▶ **Listed entries**:
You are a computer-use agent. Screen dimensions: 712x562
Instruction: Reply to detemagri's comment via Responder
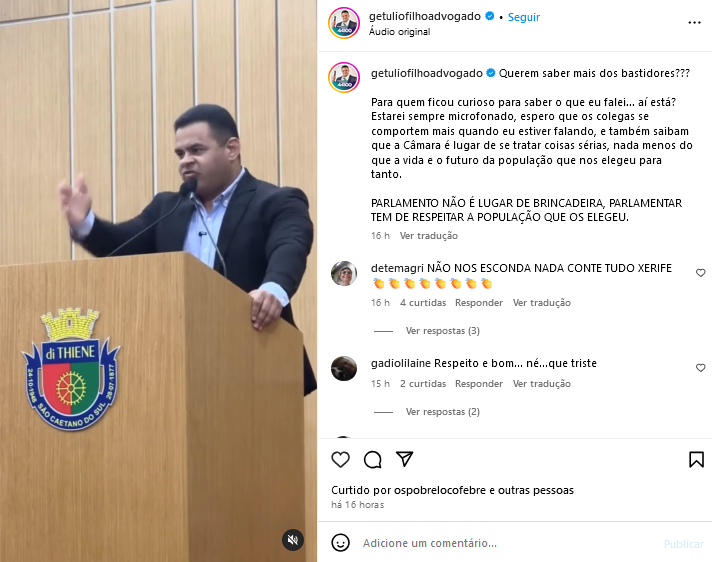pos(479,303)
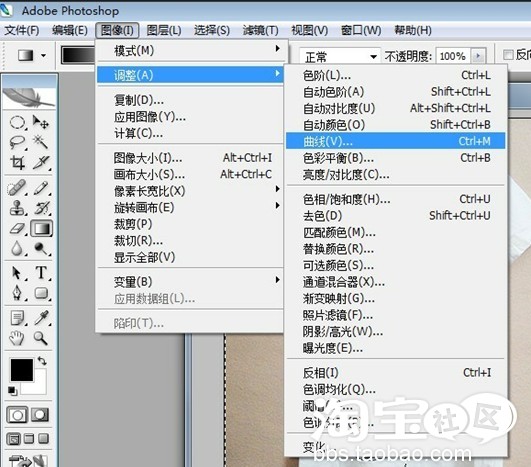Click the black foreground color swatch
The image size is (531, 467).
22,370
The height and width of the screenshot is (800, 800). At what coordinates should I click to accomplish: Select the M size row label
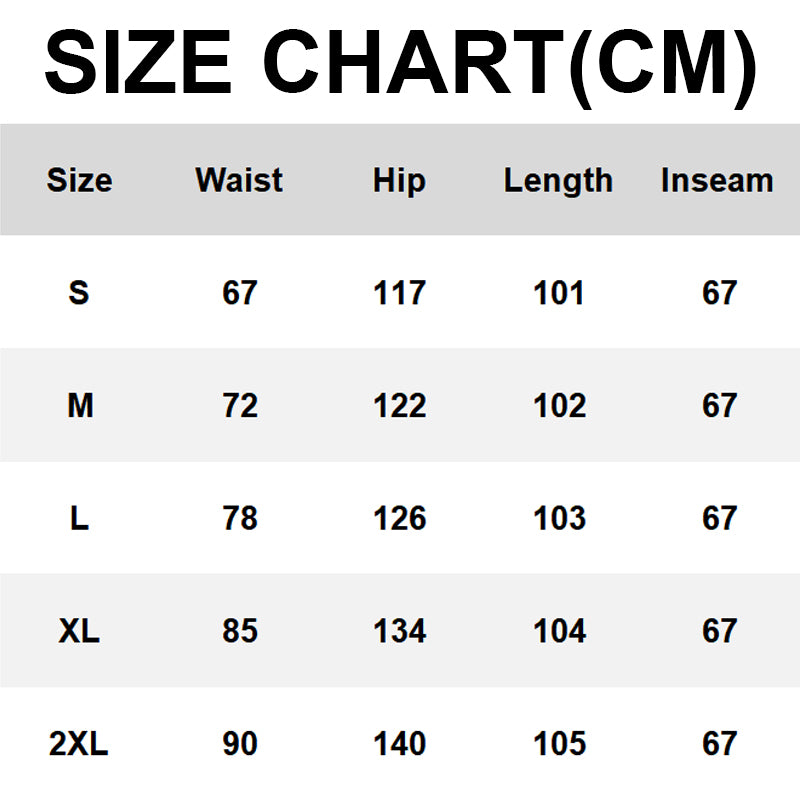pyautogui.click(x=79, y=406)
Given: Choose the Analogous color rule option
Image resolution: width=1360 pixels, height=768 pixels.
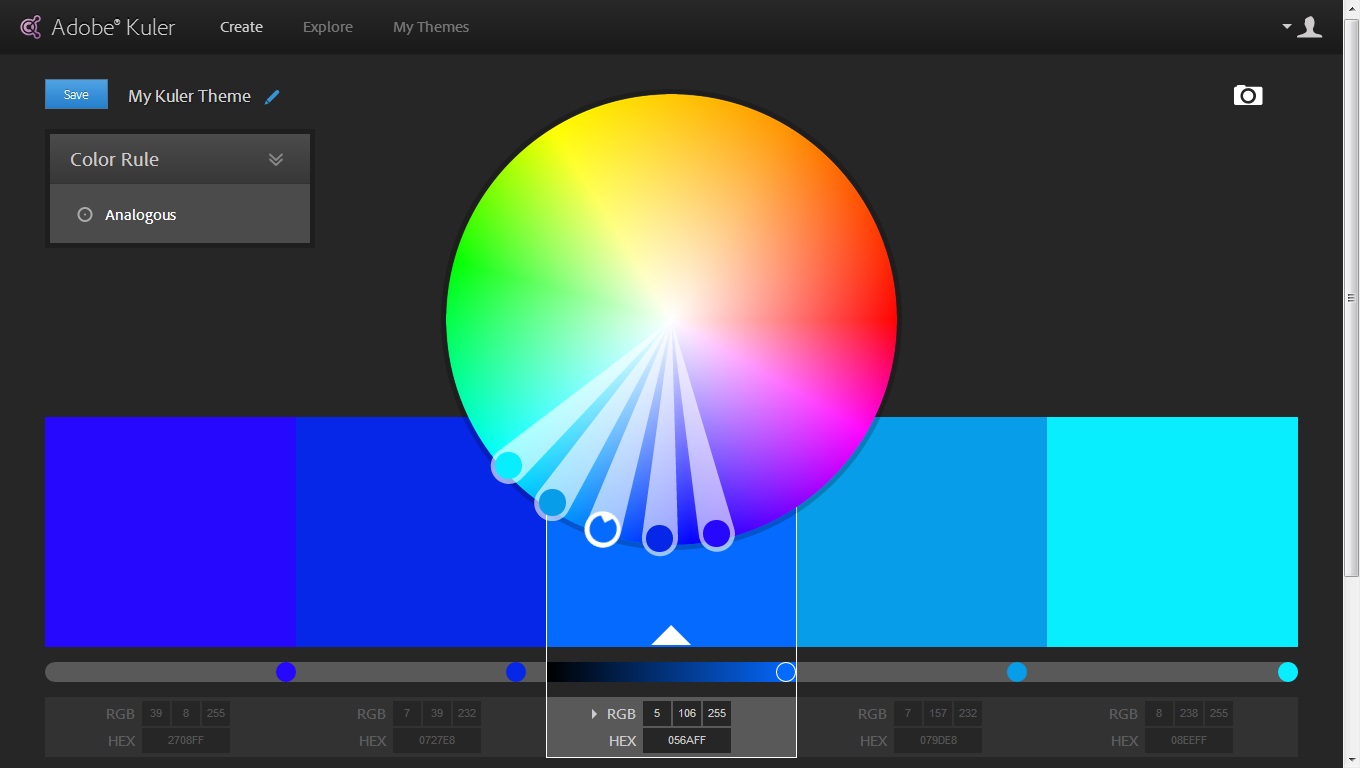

▶ **Task instructions**:
Copy the listing above exactly, minus the pictures.

▶ **Output of the task**:
You are a computer-use agent. Screen dimensions: 712x562
Instruction: Reply to detemagri's comment via Responder
pos(479,303)
Click the black foreground color swatch
The image size is (531, 467).
22,370
The height and width of the screenshot is (800, 800). At what coordinates should I click to accomplish: Select the M size row label
pyautogui.click(x=79, y=406)
Given: Choose the Analogous color rule option
Image resolution: width=1360 pixels, height=768 pixels.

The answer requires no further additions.